97. Xmas in Oz
30 December 2013
As we emerged from the airport at Melbourne we were enveloped by a blanket of 40ºC hot air. We had read that Melbourne weather can be extreme, but luckily temperatures for the rest of our stay were down in the more manageable 30s. We'd been invited to spend Christmas with Amanda's cousin Olwen, husband Don, their family and relations - we hadn't appreciated quite how many! We negotiated the dense rush-hour traffic out of Melbourne onto the quieter dual carriageway to their home at Mt. Martha on the Mornington Peninsular. Airlie Farm had once been a huge sheep station, and the house is a typical, generously proportioned bungalow of the colonial era - built in timber with a corrugated iron roof and veranda. The property still retains some pasture where Olwen and Don keep a few horses and cattle, and there is also a wetland area, orchards, woodland and wonderful views across an almost English landscape.
Olwen took us for a drive to see the surrounding areas including Arthur's Seat State Park and the some of the coastline of the 60km diameter Port Phillip Bay. We walked out to the sandy headland at Point Nepean overlooking the "Rip" - the narrow pass that connects to the Bass Strait. Next day, Amanda and I caught a metro train back into Melbourne where we took a tram ride round the centre, visited the Aboriginal Cultural Centre at the museum and ambled through the picturesque lanes and arcades of this cultured city.
We then took ourselves off on a two-day drive along the Great Ocean Road from the Sorrento Ferry across the Rip to Port Campbell and back. The scenic route starts behind the surfing beach at Torquay and passes through seaside resorts such as Apollo Bay, where we lunched on fish-and-chips on the quay on the way, and again on the way back because they were so good. The road was built to provide employment for returned servicemen of the First World War and completed in 1932. There are endless dramatic seascapes culminating in the "Twelve Apostles" - tall columns of rock just offshore, of which we only counted eight. We stopped off at a wild-life park to see some kangaroos, wombats, dingoes and emus, but more special were seeing a wallaby jump out of dense forest into the road ahead of the car and disappear the other side, and koalas lazing in the gum trees beside the road out to Cape Otway.

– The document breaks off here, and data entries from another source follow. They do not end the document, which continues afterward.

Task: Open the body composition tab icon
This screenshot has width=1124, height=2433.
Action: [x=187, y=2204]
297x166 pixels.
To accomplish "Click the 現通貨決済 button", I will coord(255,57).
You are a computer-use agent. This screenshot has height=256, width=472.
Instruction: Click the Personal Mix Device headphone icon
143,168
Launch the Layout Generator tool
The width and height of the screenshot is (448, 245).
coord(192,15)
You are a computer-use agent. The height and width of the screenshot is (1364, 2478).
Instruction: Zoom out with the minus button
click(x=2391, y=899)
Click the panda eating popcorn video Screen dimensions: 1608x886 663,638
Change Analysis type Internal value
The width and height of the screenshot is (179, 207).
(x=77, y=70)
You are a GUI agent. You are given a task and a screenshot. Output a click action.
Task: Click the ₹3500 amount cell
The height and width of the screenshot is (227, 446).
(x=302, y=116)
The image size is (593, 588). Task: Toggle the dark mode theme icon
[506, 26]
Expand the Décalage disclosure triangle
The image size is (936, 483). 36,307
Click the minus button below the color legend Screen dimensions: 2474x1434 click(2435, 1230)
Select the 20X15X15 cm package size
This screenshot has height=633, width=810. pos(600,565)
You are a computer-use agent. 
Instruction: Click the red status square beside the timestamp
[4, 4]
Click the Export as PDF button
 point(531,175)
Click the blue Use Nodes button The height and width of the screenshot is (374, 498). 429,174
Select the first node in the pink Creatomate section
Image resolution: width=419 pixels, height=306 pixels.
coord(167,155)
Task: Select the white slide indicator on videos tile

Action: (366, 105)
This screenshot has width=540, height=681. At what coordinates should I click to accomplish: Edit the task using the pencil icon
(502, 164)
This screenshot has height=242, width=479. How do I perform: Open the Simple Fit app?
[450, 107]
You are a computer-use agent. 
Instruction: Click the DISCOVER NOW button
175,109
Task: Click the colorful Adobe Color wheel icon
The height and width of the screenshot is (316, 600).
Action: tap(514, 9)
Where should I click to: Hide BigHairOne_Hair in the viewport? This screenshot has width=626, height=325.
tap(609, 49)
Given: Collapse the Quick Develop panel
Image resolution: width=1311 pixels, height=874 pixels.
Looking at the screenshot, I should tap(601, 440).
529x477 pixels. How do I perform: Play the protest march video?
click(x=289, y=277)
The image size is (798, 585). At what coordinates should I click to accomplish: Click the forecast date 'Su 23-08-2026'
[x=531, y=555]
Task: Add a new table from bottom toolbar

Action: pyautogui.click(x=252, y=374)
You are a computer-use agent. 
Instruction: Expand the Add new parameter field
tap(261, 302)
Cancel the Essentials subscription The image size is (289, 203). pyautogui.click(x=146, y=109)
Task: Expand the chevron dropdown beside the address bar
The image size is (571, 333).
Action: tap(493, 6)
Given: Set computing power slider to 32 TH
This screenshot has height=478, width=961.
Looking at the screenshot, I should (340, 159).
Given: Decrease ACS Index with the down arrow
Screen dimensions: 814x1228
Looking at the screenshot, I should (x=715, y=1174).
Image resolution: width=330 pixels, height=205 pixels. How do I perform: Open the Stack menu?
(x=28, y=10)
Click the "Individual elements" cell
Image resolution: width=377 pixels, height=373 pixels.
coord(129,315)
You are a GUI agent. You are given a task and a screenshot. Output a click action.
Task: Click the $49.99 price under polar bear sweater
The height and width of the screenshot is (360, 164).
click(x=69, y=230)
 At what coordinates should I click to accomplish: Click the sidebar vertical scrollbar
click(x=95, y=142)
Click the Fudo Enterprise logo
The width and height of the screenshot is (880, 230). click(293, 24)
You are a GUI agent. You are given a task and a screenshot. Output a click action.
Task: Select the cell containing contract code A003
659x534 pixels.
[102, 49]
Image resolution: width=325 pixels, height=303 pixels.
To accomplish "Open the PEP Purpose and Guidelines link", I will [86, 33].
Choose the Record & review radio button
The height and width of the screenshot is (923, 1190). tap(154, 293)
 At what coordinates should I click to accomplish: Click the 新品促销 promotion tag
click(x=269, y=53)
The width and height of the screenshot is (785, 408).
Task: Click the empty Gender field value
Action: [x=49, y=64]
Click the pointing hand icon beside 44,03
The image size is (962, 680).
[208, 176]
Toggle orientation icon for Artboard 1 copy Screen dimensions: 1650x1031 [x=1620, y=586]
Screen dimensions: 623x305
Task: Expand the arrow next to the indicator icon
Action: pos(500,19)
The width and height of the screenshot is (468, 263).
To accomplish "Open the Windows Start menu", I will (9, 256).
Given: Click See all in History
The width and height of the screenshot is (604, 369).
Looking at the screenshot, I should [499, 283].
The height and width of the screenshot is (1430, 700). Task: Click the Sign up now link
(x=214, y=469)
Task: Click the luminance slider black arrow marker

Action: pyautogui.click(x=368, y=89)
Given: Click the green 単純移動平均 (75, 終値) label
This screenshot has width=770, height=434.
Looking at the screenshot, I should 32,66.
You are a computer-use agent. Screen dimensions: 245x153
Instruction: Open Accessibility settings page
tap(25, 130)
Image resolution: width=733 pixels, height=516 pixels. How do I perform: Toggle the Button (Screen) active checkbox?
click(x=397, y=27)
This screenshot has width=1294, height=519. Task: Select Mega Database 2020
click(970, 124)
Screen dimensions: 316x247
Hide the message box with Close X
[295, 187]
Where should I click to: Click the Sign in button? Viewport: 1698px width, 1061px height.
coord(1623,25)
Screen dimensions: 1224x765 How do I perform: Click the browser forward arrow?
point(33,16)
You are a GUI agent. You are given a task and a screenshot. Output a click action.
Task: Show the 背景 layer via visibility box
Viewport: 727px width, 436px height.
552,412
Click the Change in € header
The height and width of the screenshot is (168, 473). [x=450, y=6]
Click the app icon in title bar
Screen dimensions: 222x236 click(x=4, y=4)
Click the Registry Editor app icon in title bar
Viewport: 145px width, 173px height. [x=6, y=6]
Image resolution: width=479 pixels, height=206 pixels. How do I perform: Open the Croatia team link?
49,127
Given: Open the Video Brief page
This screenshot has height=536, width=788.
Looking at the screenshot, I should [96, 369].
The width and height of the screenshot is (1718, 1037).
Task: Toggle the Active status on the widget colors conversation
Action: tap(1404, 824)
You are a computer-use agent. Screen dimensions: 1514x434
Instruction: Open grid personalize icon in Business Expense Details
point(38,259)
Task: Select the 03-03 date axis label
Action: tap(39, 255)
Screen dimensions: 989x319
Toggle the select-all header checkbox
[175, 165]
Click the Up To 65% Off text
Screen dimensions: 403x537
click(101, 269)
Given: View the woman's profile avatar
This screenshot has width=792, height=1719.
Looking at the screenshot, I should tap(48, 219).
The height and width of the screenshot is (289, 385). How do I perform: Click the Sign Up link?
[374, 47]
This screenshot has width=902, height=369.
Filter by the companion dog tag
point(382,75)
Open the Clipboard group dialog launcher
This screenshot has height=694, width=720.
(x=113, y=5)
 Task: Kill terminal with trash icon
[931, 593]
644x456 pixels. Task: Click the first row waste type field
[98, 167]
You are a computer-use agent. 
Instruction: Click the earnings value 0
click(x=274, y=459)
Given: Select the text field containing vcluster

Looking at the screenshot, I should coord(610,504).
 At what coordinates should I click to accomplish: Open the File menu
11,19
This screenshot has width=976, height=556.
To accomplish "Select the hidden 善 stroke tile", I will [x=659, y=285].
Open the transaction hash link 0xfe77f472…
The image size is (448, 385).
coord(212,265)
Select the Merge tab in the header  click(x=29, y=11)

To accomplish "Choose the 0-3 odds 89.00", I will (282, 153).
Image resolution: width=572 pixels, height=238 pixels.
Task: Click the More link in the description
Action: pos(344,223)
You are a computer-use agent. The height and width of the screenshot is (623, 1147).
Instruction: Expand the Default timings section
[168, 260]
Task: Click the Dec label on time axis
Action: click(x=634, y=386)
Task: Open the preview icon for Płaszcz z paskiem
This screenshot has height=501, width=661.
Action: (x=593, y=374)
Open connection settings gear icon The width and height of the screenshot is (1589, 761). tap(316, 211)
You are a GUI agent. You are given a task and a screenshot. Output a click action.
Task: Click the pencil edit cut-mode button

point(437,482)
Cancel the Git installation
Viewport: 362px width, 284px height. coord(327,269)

Christmas Eve saw us putting up decorations and setting up a long table and chairs in the old sheep-shearing shed. Among the thirty four family members next day were Olwen's brothers Nigel and Martin; the latter Amanda hadn't seen since he emigrated with his parents in childhood. With precision planning, everyone arrived with part of the meal - from turkey and ham to plum pudding and mince pies. It made for a fabulous Aussy Christmas that we shall always remember.